By November, the doctors cleared me. They did all the scans. All the tests. But it didn’t really hit me until later that month when I was driving 70 mph through the desert in the middle of the night, racing on a team in Mexico’s Baja 1000. I thought, if I’m racing in one of the toughest off-road races in the world, I must be okay. It was like a slap in the face. I really did it. I beat cancer.

I loved my job, but life is short and I decided it was time to do my own thing. So I opened a consulting company, JT Grey Performance Driving, and I started building my own racing team.

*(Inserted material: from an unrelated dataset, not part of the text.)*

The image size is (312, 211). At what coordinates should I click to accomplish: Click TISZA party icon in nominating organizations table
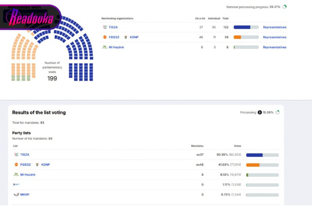pyautogui.click(x=105, y=27)
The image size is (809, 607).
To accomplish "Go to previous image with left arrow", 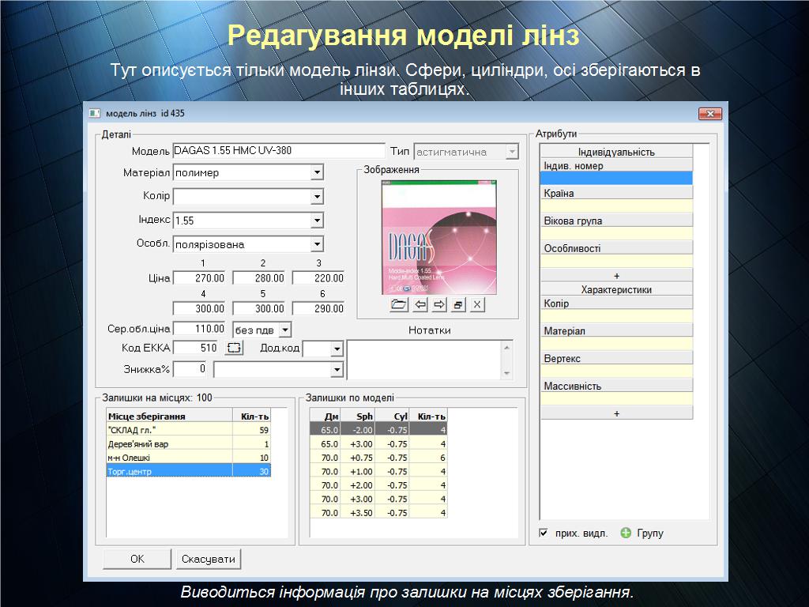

I talked with Cancer Treatment Centers of America and Lexus, and they both jumped on board as team sponsors. We set out to build a phenomenal, race-ready Lexus LX 570, and in June 2009 we raced in the Baja 500, also one of the most dangerous off-road races in the world. It was the first time Lexus had ever been involved in off-road racing. And we won!

At first, some people thought a luxury SUV doesn’t belong in off-road racing. But we’ve changed their minds. We’re still winning races and have a good shot at the off-road championship.

Along the way, I’ve realized there are so many similarities between off-road racing and beating cancer. Off-road racing is extreme. There’s stuff being thrown at you constantly. You can’t make it without the help of your pit crew, and you’ve got to take the wheel and take control even while everything around you is falling apart.

Beating cancer actually made me a better driver. I’m more driven and focused now than ever before. And I’m out to prove that I have the endurance to win.